WILLIAMSTOWN, Ky. — The family of Gary Wayne Bressler Sr. said they are not sure what exactly happened in the moments before he died early Wednesday morning, fearing they might never learn the truth. They say Bressler was the man killed in a trooper-involved shooting.
Kentucky State Police have not identified the person they are calling a "suspect." While the agency investigates the incident in Grant County, Bressler’s cousin said he worries about the integrity of a KSP investigation into its own troopers.
"Maybe things can get lost or missing," Edward Howell said. “Maybe they won’t try to prosecute one of their own. I just think it needs to be in somebody else’s hands on the investigation…I’m very upset about that. That’s how things get swept under the rug.”
Howell lives in Arkansas and has been communicating with Bressler’s wife, Heather, and other family members who still live in Kentucky. According to Howell, Bressler's wife was outside with three of the couple's kids as KSP troopers shot and killed her husband on the front lawn.
“She looked out the window as Gary was walking around the car and they just started shooting,” said Howell, who is speaking on behalf of the family. “They shot him three times.”
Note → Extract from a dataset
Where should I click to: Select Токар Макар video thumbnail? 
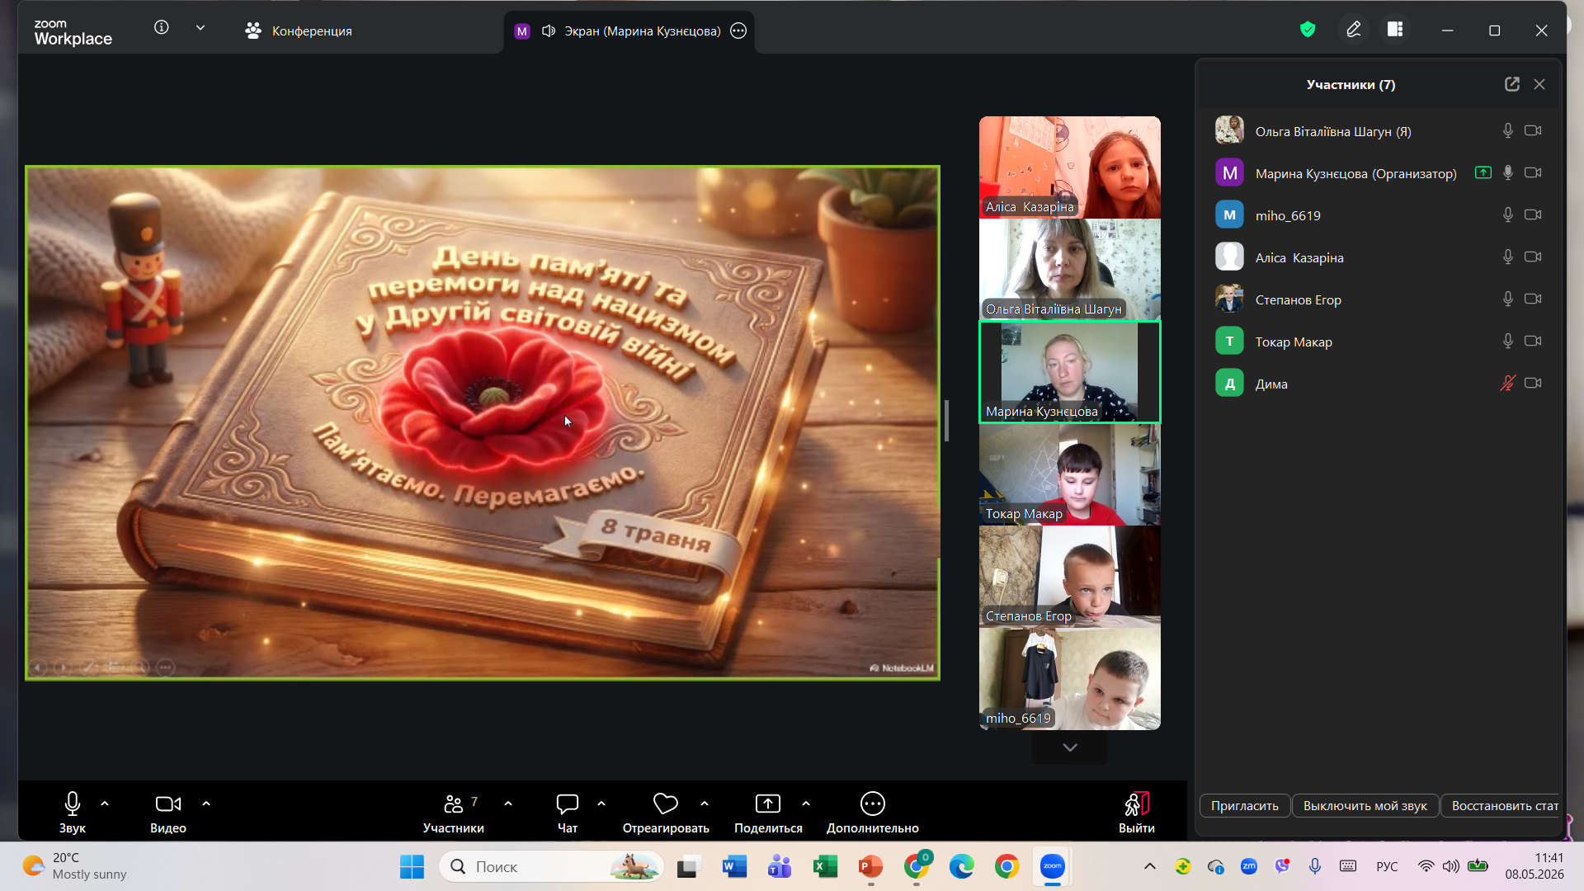(x=1069, y=474)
According to a KSP spokesperson, troopers from Post 6 were responding to a 911 call on Chipman Ridge Road in Williamstown early Wednesday morning when a trooper-involved shooting around 1:45 left one man dead.
Bressler’s family says he was the person who called 911. They think he might have been suffering a mental health crisis and was looking for help. Bressler's wife tells us he was holding a sword. Based on her account, troopers got out of their vehicle and asked him to drop the sword once, then immediately started firing.
WCPO has asked KSP multiple times how many troopers initially responded, whether that “suspect” was armed and how many troopers fired their service weapons. KSP is not releasing further details until “vital witnesses have been interviewed and pertinent facts gathered,” according to a statement.
In Kentucky, the state police have jurisdiction to investigate any officer-involved shootings, including their own. The KSP Critical Incident Response Team responded to the scene in Grant County and is now handling the investigation.
The practice of law enforcement agencies investigating officer-involved shootings committed by their own personnel is becoming rare. In 2020, Ohio Governor Mike DeWine instructed the Ohio State Highway Patrol to bring in outside, independent investigators for all trooper-involved shootings. The Franklin County Sheriff’s Office has a similar policy. In Ohio, these kinds of investigations are often turned over to the Attorney General’s office and his Bureau of Criminal Investigation.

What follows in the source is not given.